### TASK GOAL
When you reach the line holding "How do I perform: Select H3 title tag?" in the material below, return that line and each one after it, word for word, with the pictures dropped.

(Beginning of PROVIDED DATA)

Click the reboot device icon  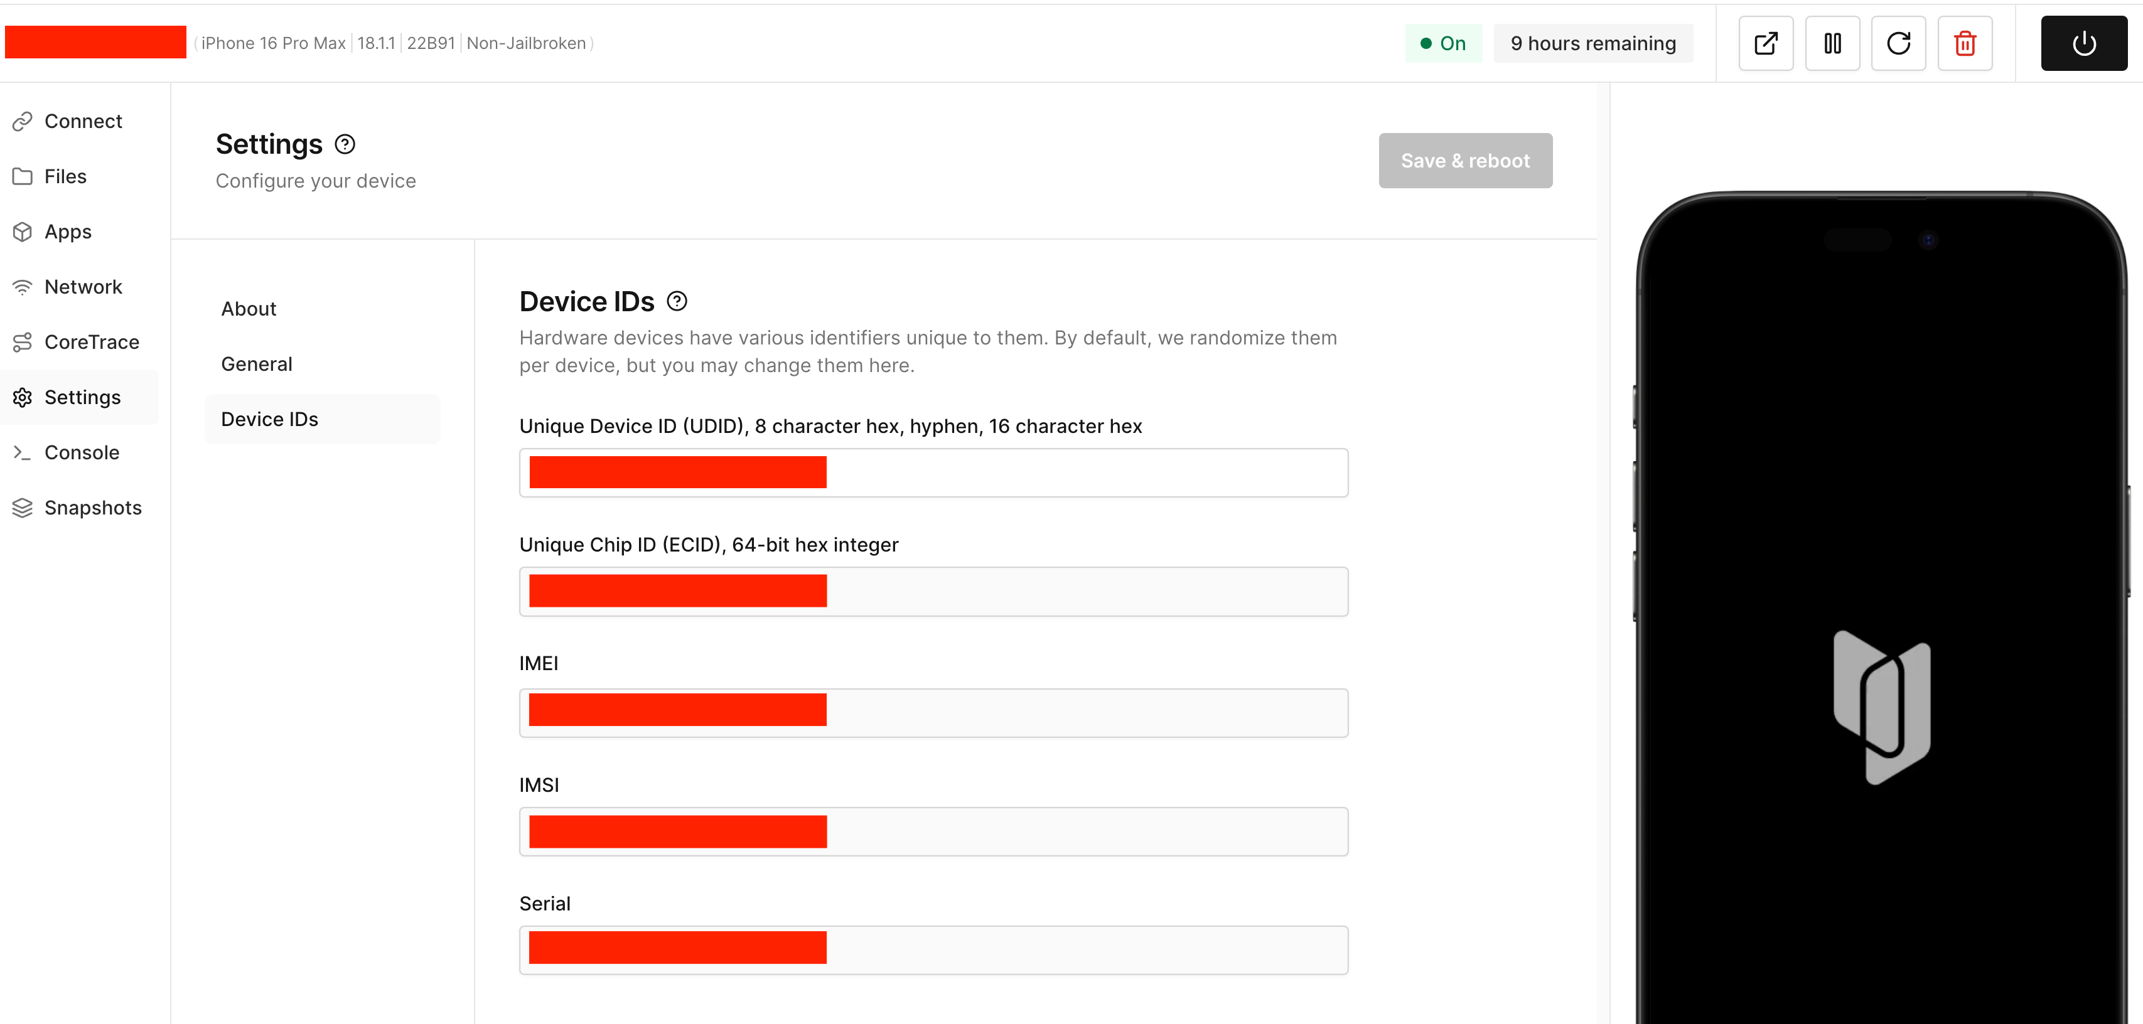1898,43
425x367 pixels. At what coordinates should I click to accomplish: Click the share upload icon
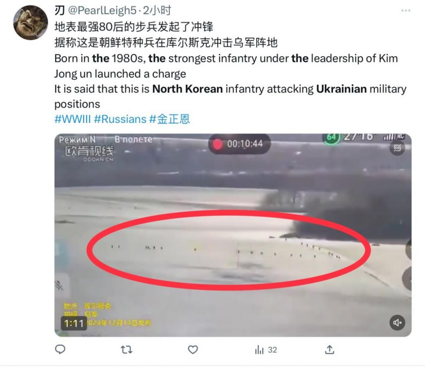329,350
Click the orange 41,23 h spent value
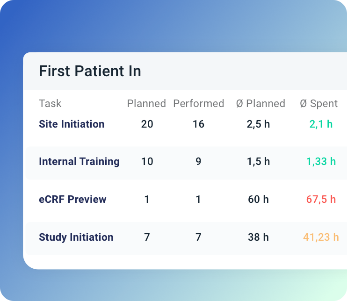Screen dimensions: 347x301 [x=321, y=237]
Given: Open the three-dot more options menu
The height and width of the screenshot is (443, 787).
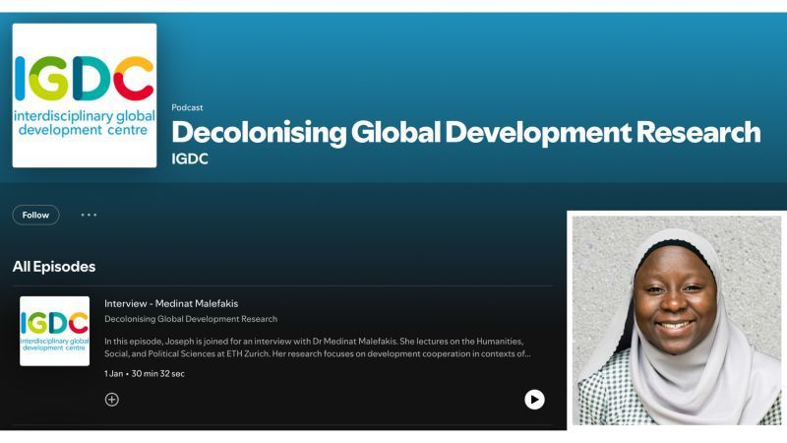Looking at the screenshot, I should pos(89,215).
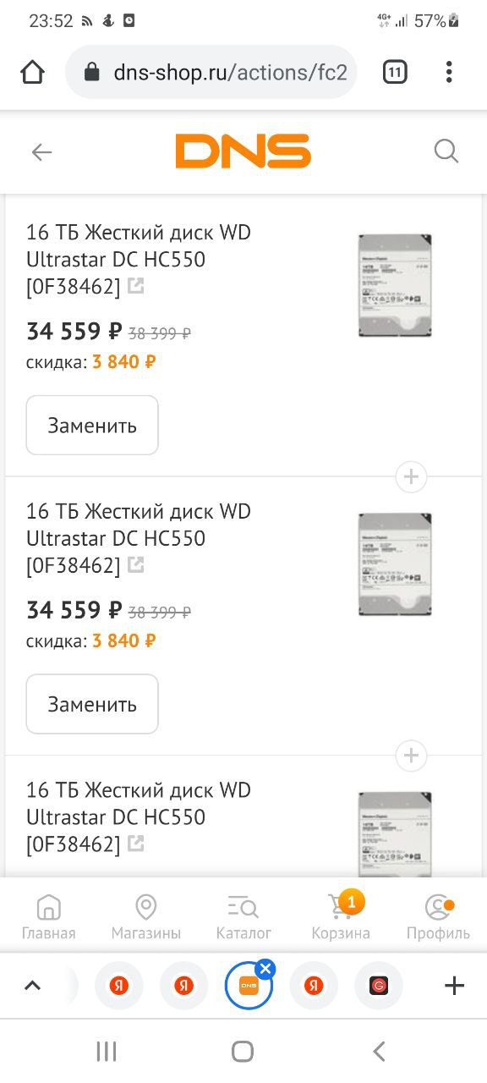Open the DNS site search magnifier

pyautogui.click(x=446, y=151)
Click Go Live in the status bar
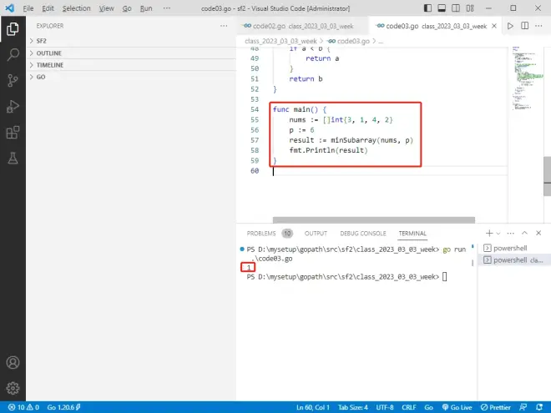Image resolution: width=551 pixels, height=413 pixels. point(461,406)
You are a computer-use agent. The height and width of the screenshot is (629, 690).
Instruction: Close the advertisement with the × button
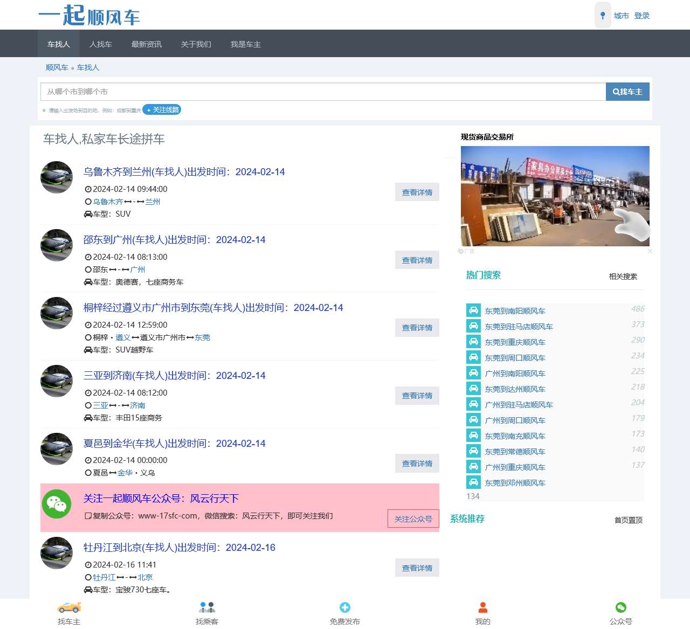pos(650,251)
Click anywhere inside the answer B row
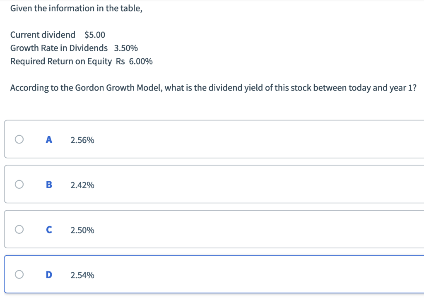424x300 pixels. [207, 184]
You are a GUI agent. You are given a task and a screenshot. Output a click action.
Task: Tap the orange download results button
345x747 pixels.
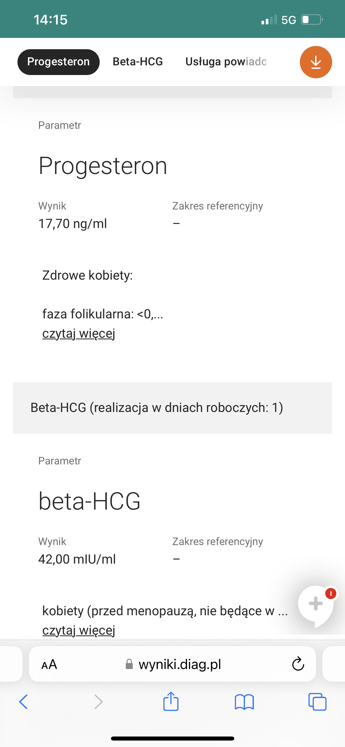tap(315, 62)
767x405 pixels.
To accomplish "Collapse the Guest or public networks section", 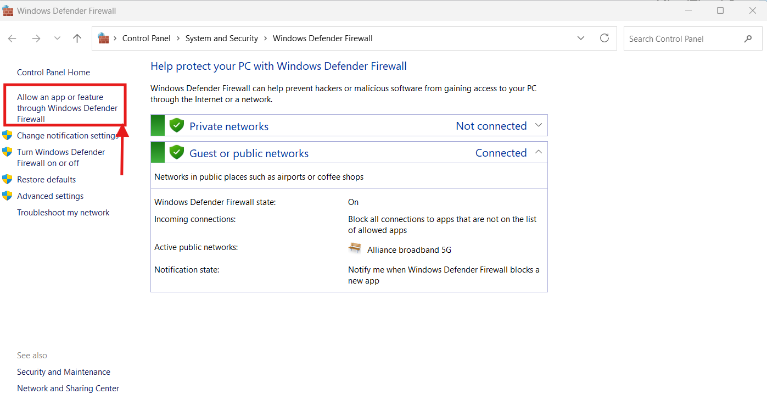I will click(x=538, y=152).
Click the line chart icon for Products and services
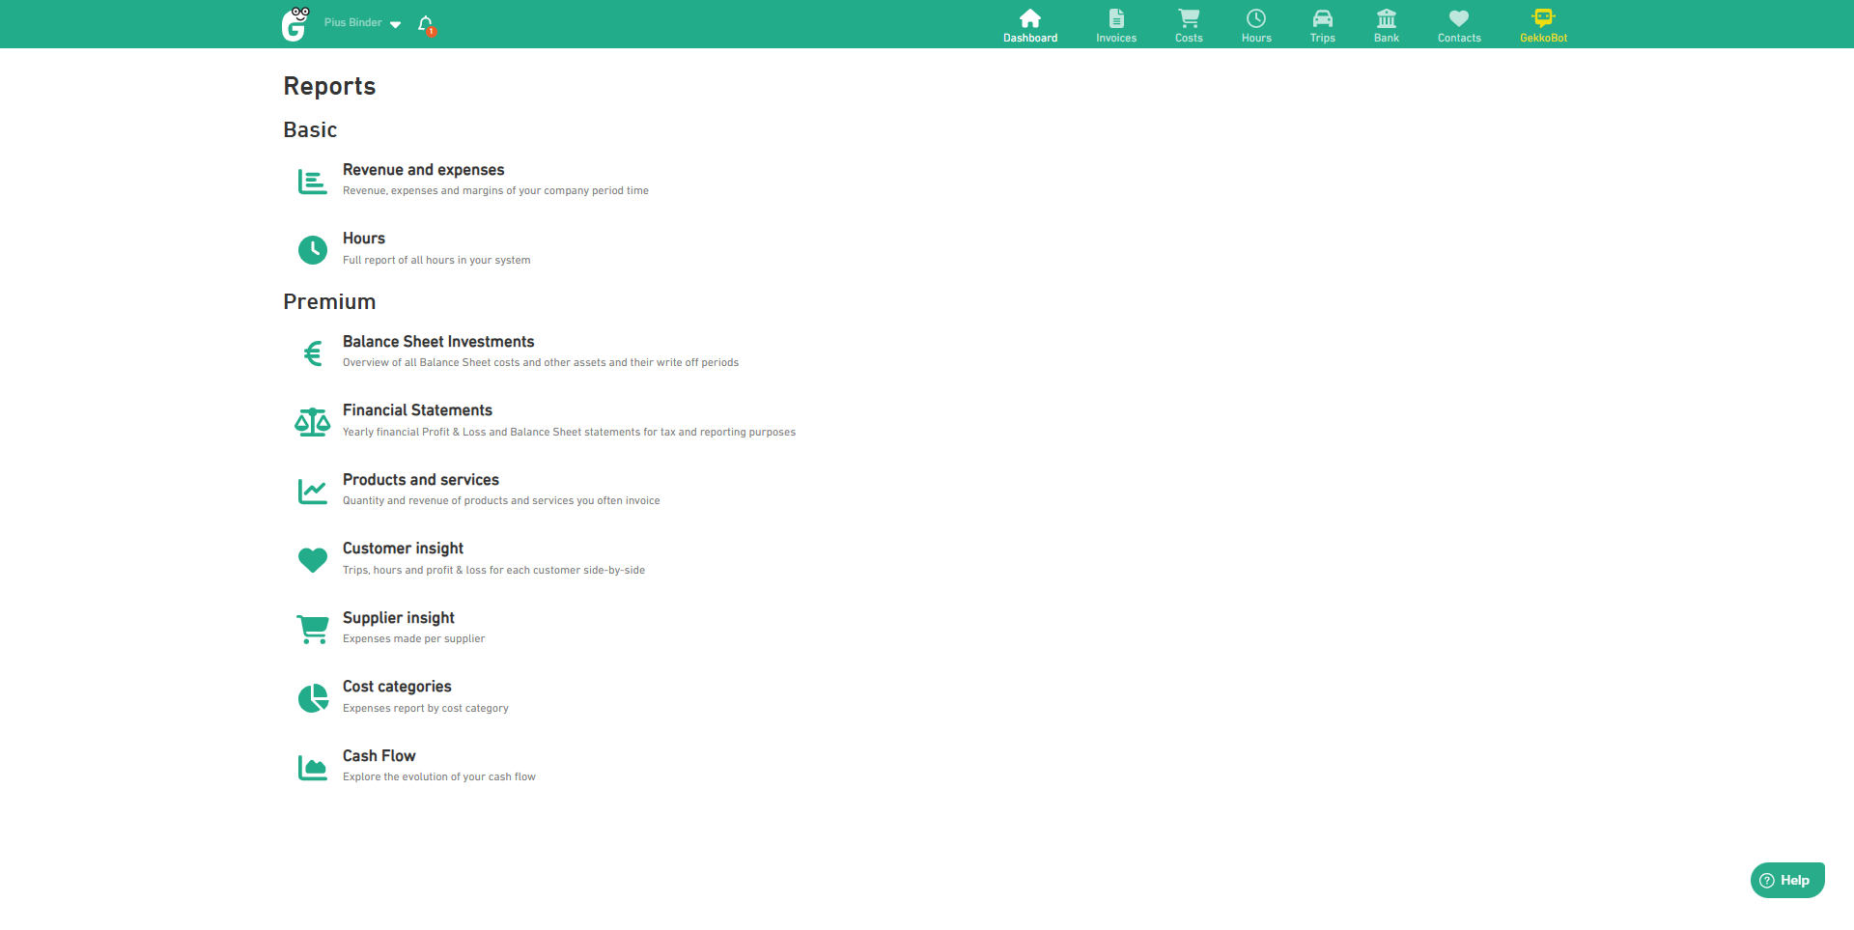The height and width of the screenshot is (930, 1854). click(312, 492)
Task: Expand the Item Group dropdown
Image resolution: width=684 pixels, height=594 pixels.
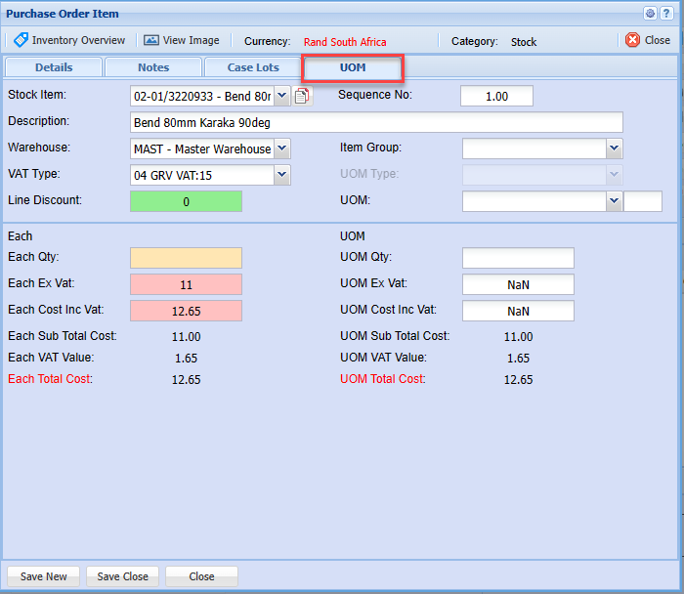Action: click(614, 149)
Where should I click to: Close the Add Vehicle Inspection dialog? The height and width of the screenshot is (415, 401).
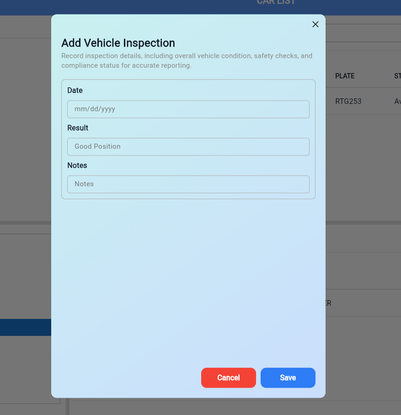pos(315,25)
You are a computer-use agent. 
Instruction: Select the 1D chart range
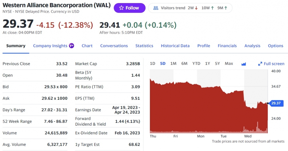click(152, 64)
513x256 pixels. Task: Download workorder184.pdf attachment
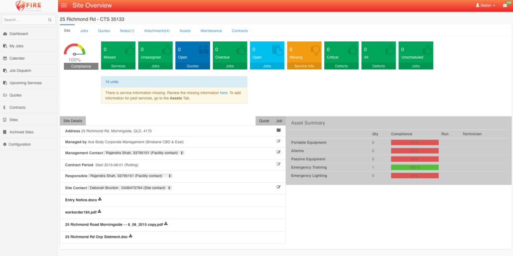100,211
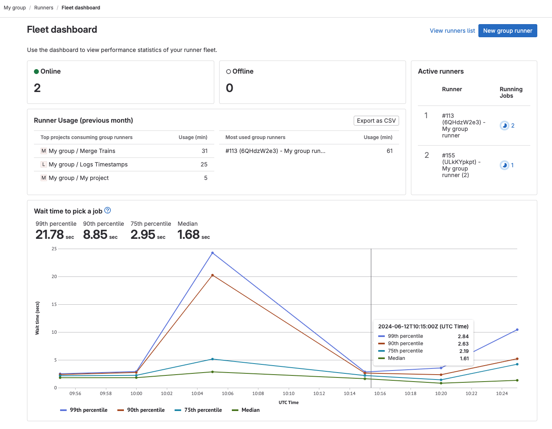Click the red 90th percentile color marker in the tooltip
The image size is (552, 429).
(x=382, y=344)
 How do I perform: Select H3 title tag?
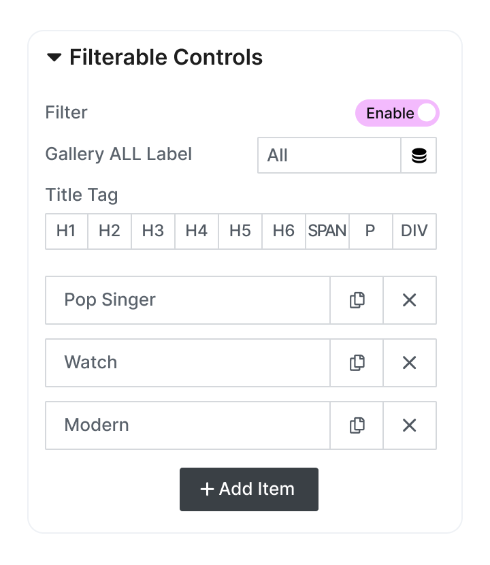tap(153, 231)
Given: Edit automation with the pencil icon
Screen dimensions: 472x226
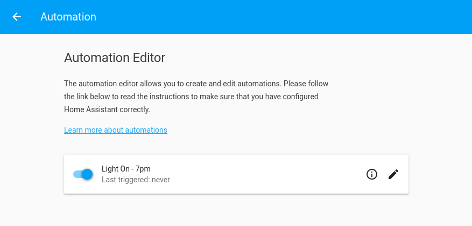Looking at the screenshot, I should point(393,174).
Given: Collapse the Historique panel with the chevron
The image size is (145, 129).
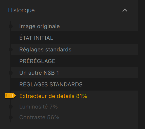Looking at the screenshot, I should [125, 10].
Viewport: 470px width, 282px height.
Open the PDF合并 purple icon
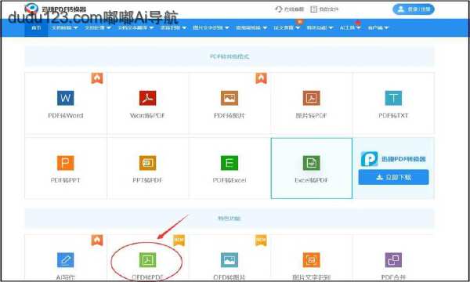click(x=393, y=260)
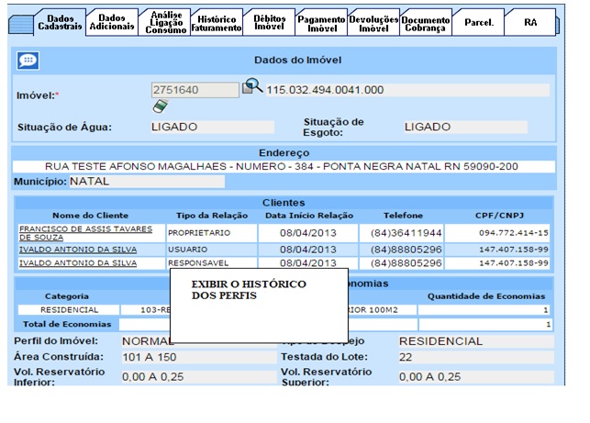Click the speech bubble icon in Dados do Imóvel
Image resolution: width=590 pixels, height=423 pixels.
coord(28,61)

(End of PROVIDED DATA)

### SOLVED PROBLEM
 How do I perform: Select H3 title tag?
tap(153, 231)
Given: Edit automation with the pencil icon
Screen dimensions: 472x226
Looking at the screenshot, I should point(393,174).
Given: Collapse the Historique panel with the chevron
The image size is (145, 129).
Looking at the screenshot, I should [125, 10].
Viewport: 470px width, 282px height.
Open the PDF合并 purple icon
click(x=393, y=260)
Click the speech bubble icon in Dados do Imóvel
Image resolution: width=590 pixels, height=423 pixels.
coord(28,61)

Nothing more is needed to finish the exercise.